Golf VIII GTI
vs.
Golf VIII GTE
Zmiana warty?
Zmiana warty?
Hybrydy oraz auta elektryczne powoli stają się motoryzacyjną codziennością. Zupełnie nowy Volkswagen Golf GTE to hybryda typu plug-in o sportowym zacięciu. Golfa GTI nikomu przedstawiać nie trzeba. To ikona hot hatchy, oferowana już w ósmym wcieleniu. Oba auta wiele łączy. Ale też bardzo wiele dzieli.
Volkswagen Golf GTE zadebiutował w siódmej generacji niemieckiego kompaktu. Samochód wykazywał ekologiczną naturę charakterystyczną dla hybryd plug-in, ale potrafił zapewnić sportowe emocje. Ponad 200-konny układ napędowy dawał sporo frajdy podczas jazdy. Golf GTI zadebiutował kilkadziesiąt lat temu. Już wówczas oferowany był w pikantnej wersji z trzema magicznymi literkami na grillu. Od tamtej pory każda kolejna generacja Golfa dostępna była w wersji GTI.
Znajdź różnice
Na pierwszy rzut oka dwa prezentowane samochody niewiele różni. W obu mamy taki sam przedni zderzak z charakterystycznymi światłami przeciwmgłowymi. Taki sam jest również grill, który jednak wyróżnia detal charakterystyczny dla danej wersji. Odmiana GTI ma czerwony pasek ciągnący się przez całą szerokość grilla. To znak szczególny, który pojawił się już w pierwszym Golfie GTI. Kolorem odmiany GTE jest natomiast niebieski. I to właśnie taką barwę ma wstawka w przednim grillu tego modelu.

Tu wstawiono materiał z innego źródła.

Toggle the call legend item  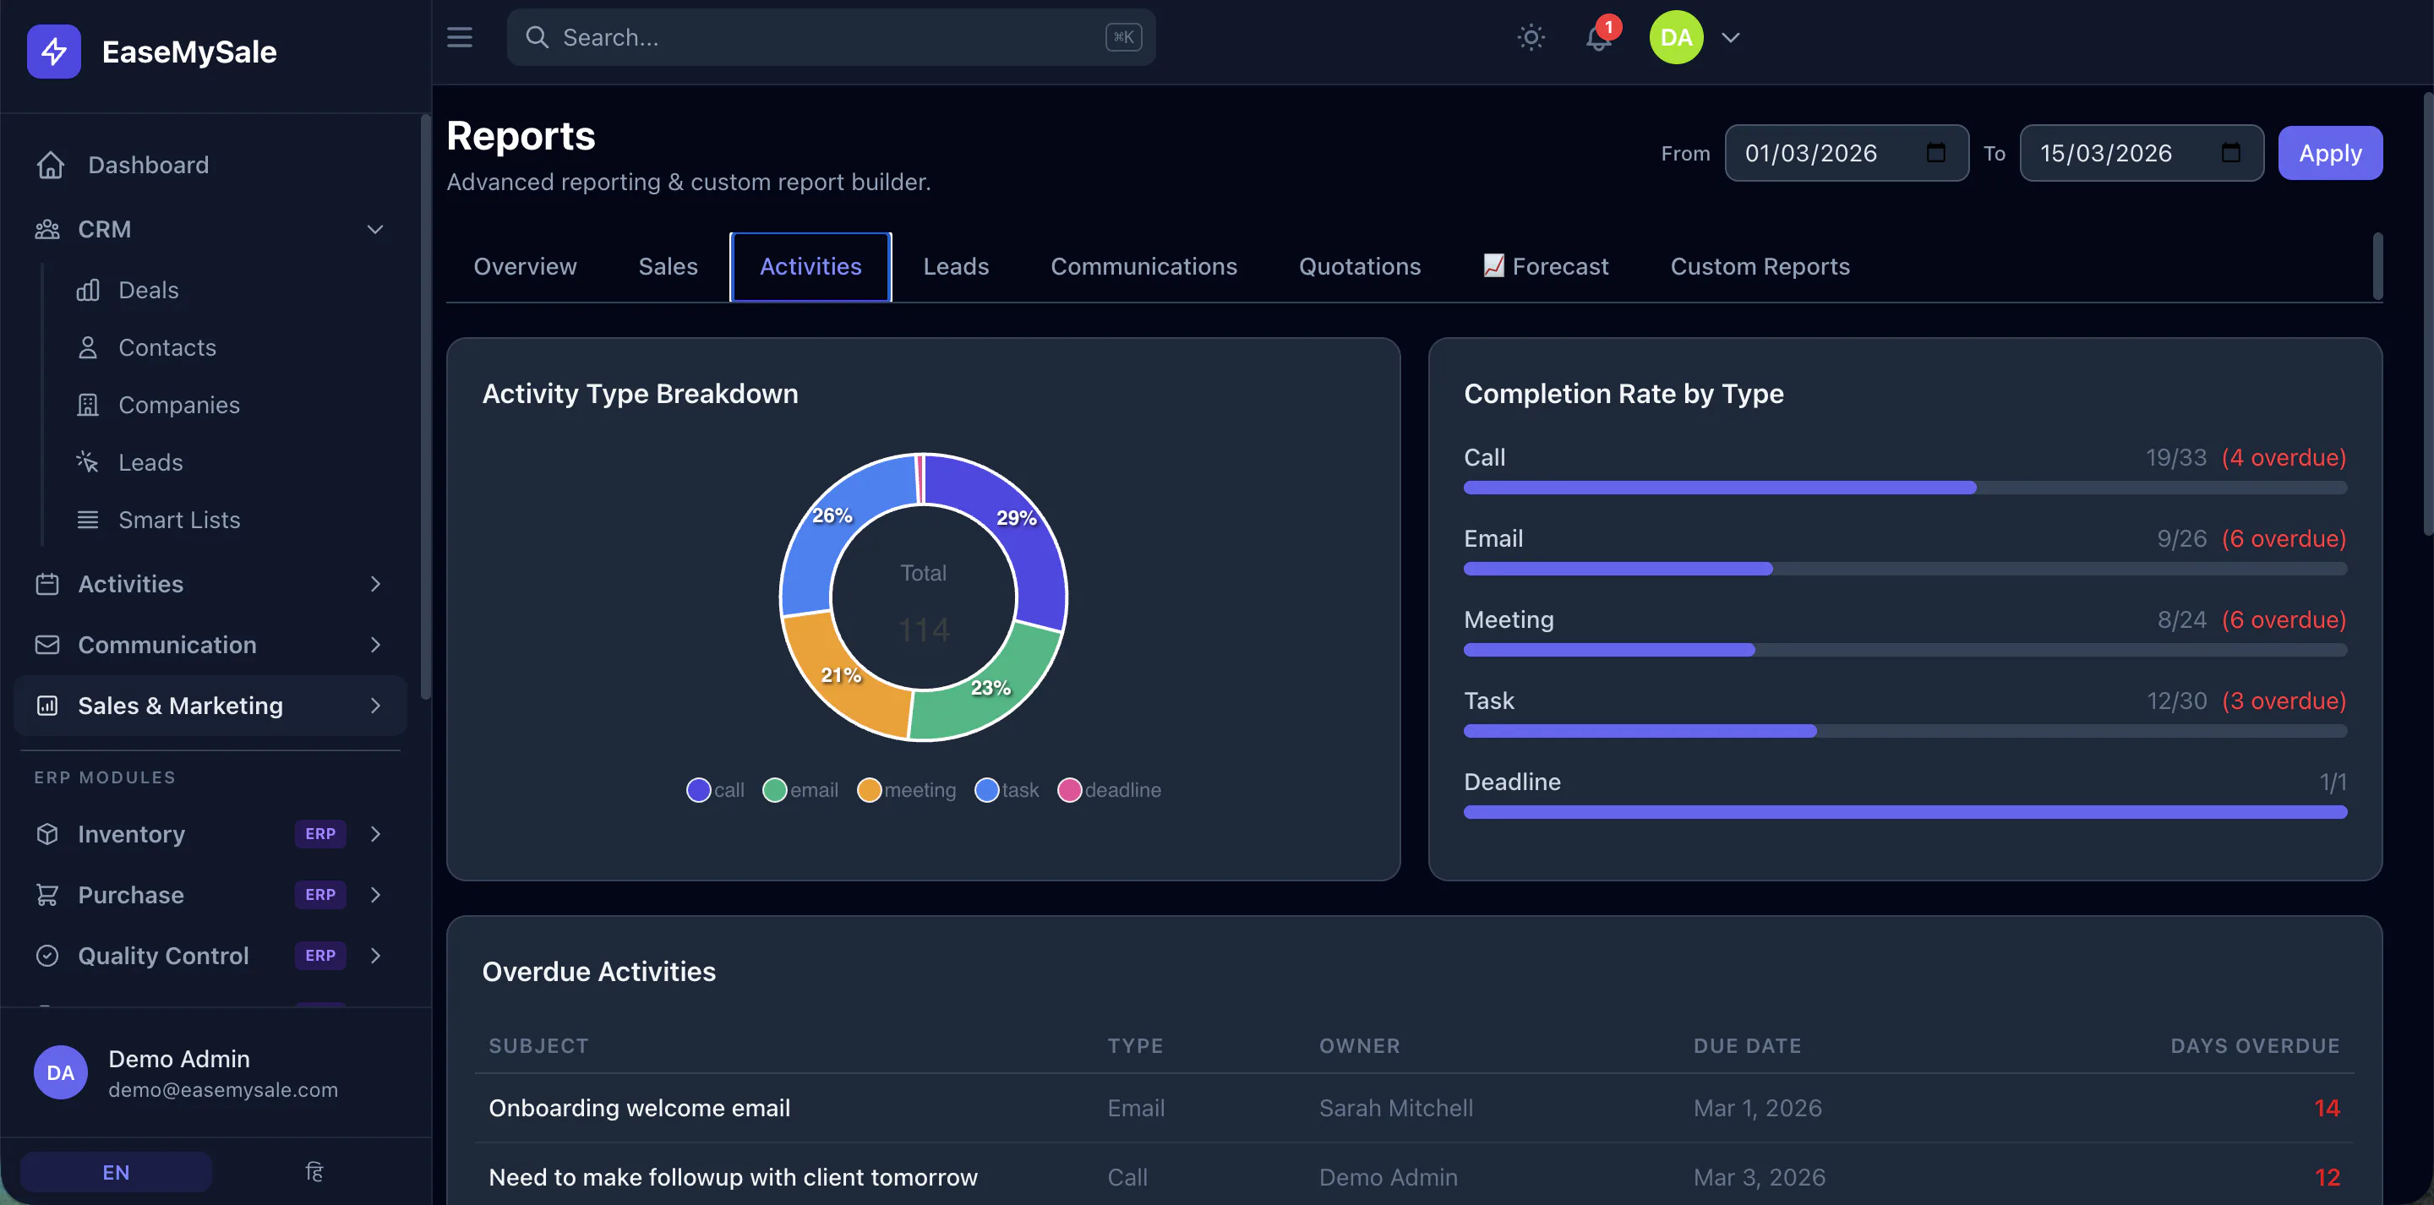(715, 790)
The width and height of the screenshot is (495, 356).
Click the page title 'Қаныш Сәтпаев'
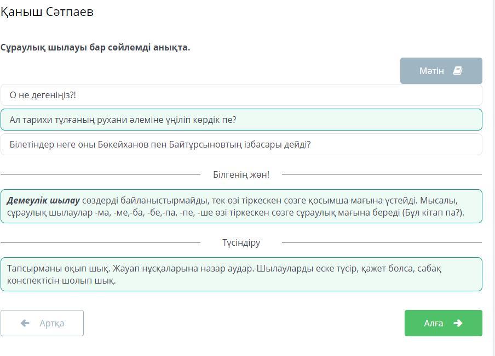[47, 12]
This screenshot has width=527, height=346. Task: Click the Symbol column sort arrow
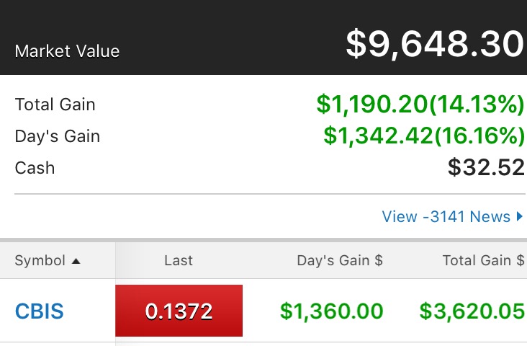[x=76, y=261]
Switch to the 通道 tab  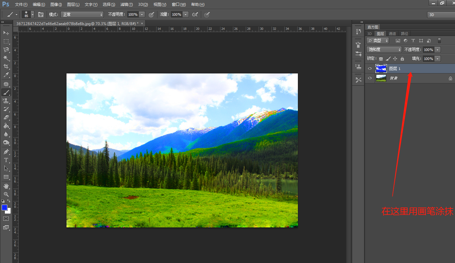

Profile obu aut są praktycznie identyczne. Jedyną różnicę stanowi klapka przykrywająca złącze do ładowania, której w odmianie GTI oczywiście nie znajdziemy. W GTE nie ma natomiast widocznych końcówek układu wydechowego. Dwie duże, szeroko rozstawione rury są charakterystyczne dla GTI.
Nowoczesność vs. klasyka
Wnętrze ósmej generacji Golfa przeszło olbrzymią metamorfozę. Volkswagen zburzył panujący dotychczas ład znany z szóstki i siódemki, stawiając wszystko na jedną kartę, czyli na obsługę dotykową.
Przyciski zostały ograniczone do minimum. Nawet klasyczny panel klimatyzacji musiał uznać wyższość paneli dotykowych. System multimedialny ma nową szatę graficzną i obsługiwany jest oczywiście tylko za pośrednictwem ekranu dotykowego lub przycisków na kierownicy. Á propos kierownicy. W jej dolnej części znalazło się miejsce na jedyny element podkreślający wyjątkowość danej wersji – logo GTE z niebieską lub GTI czerwoną obwódką.
Nowością są także wirtualne zegary, a dokładniej jeden z trybów, którego brak w bardziej sztampowych wersjach nowego Golfa. Ustawienie z dużym centralnym wirtualnym obrotomierzem prezentuje się bardzo bojowo.
W tym całym zalewie technologicznych nowości Niemcy nie zapomnieli o klasyce. Golf VIII GTI w dalszym ciągu ma tapicerkę w kratę! GTE też zresztą taką ma, tylko zamiast czerwonych kolorowych wstawek są niebieskie.